What’s Important to Learn
Should our children study what’s important to learn, or what’s easy to test? The answer seems obvious. Of course, they should study what’s important to learn. But that’s not the reality in most schools today. As I travel across America, I see the damage done by non-educators – legislators, mega-foundations, the College Board, college admissions offices – who prioritize having our kids study what’s easy for them to test, not what’s important for our children to learn.
Our states impose on schools a regimen of standard of learning tests. Go online and look at sample questions from these tests. They’re dreadful. With tiny budgets, states do bulk testing on the cheap. Replete with ill-formed or even nonsensical questions, these tests don’t get at any essential skillset or mindset. Yet we hold teachers and schools accountable to their students’ scores. Dumb, dumb, dumb.
Doubling down on the damage, states impose obsolete requirements for earning a high-school diploma. For instance, most U.S. kids have to pass algebra, or even Algebra II, to get their degree. Yet few adults – certainly not legislators — use algebra in their daily lives. When I ask audiences about their day-to-day use of algebra, a few point to basic ratios. But good luck trying to find an adult who defines functions, solves simultaneous equations, takes cube roots, or manipulates complex numbers in their daily lives. Yet this esoteric material blocks many from a high school diploma, gravely imperiling prospects in life. Why do we rely on such obsolete requirements? They’re easy to test, not important to learn.
As if the damage done by our states isn’t enough, look at what kids study to check off the boxes for a college application. They take AP courses that revolve around memorizing content in a curriculum that’s a mile wide and an inch deep. When I ask most kids what they learned in their AP course, they tell me, “I learned I never want to take another course on this subject again.” They prep for and take the SAT or ACT (and some states now use this as part of their test regimen), drilling on questions that are far closer to Sudoku or Crossword puzzles than meaningful assessments of important competencies.
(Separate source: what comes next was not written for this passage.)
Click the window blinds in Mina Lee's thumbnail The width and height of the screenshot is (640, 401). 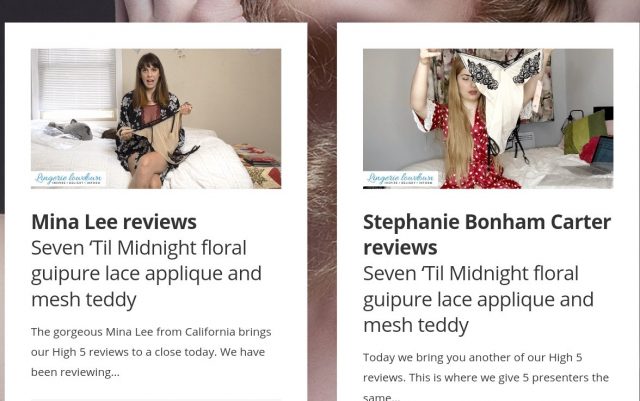(76, 80)
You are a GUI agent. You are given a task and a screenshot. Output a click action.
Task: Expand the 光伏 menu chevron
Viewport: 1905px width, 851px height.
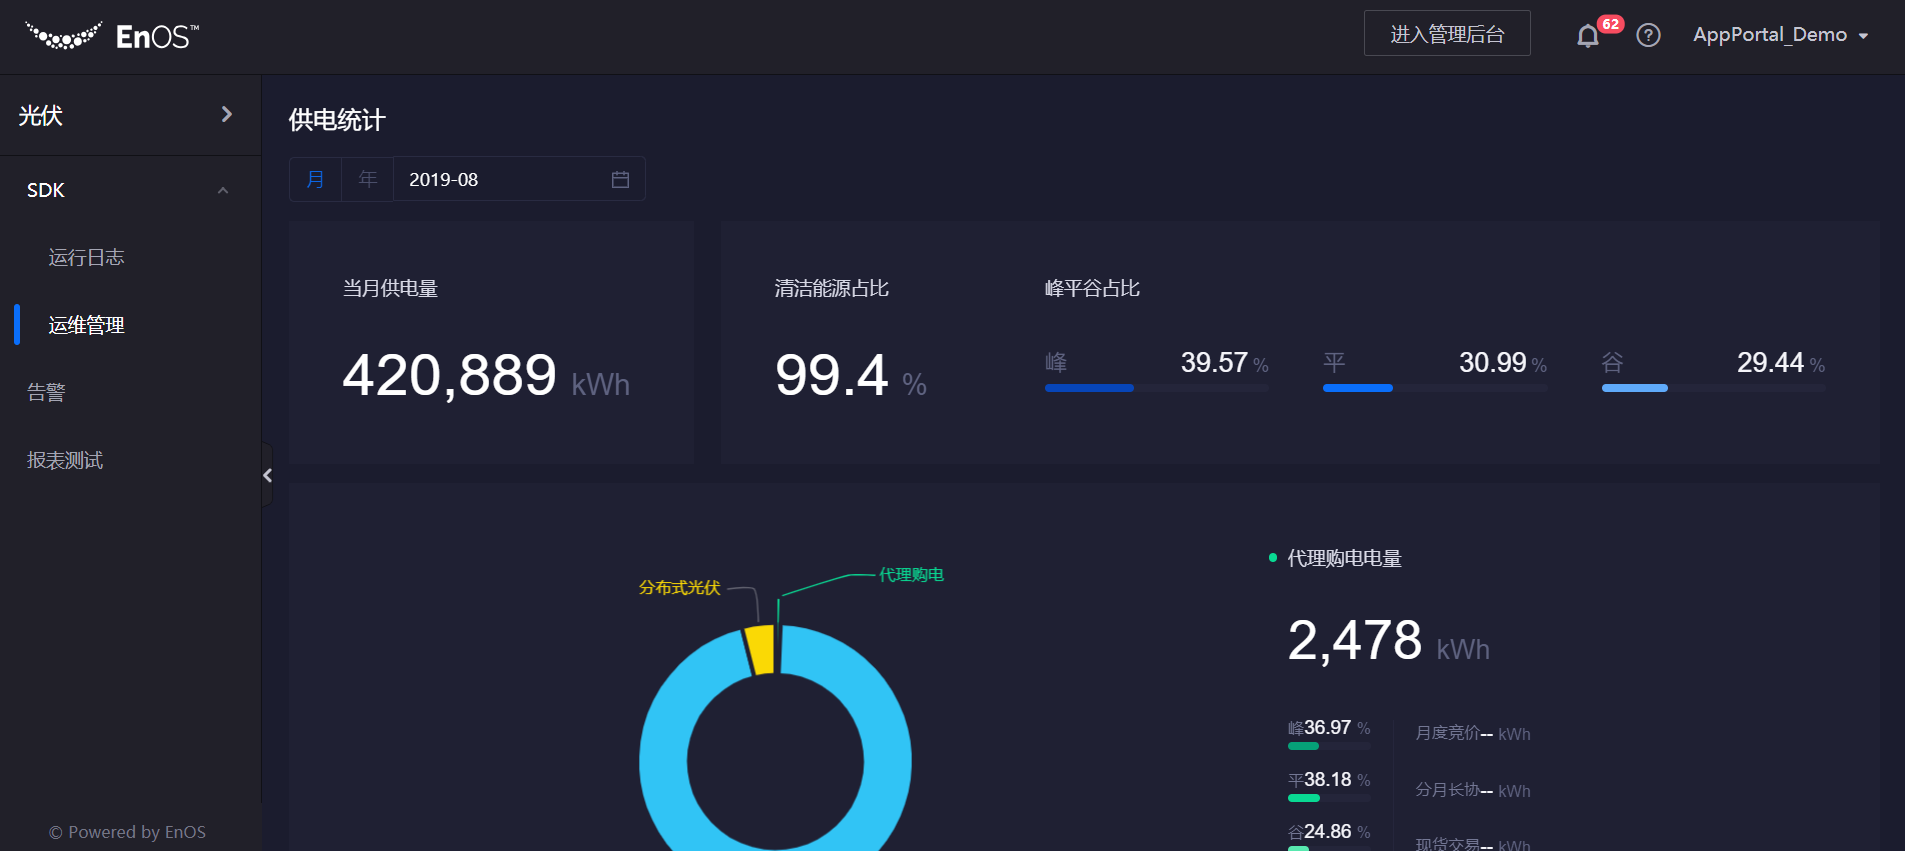click(227, 115)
The challenge for a testing organization isn’t posing questions that get at essential competencies. It’s grading the responses. For instance, we can readily pose challenges to students that gauge creative problem solving skills. But how do you grade responses cheaply, particularly with the objective of precisely ranking the performance of students across a state, or around the world? Facing cost pressures, these bulk tests inevitably devolve into low-level multiple-choice questions with single right answers. The stuff of our tests, but hardly the stuff of life.
None of this is a secret to our teachers. As I travel, I’m struck, again and again, by their daily anguish. Do I empower my students to study what’s important to learn, or teach to the tests our schools are held accountable to? Do I meet the needs of my kids, or the needs of the test-taking organizations? Imagine what school could be if we trusted teachers to help students take on meaningful challenges that help them develop distinctive, meaningful competencies. Sadly, that’s not today’s reality for most students and teachers in America’s schools.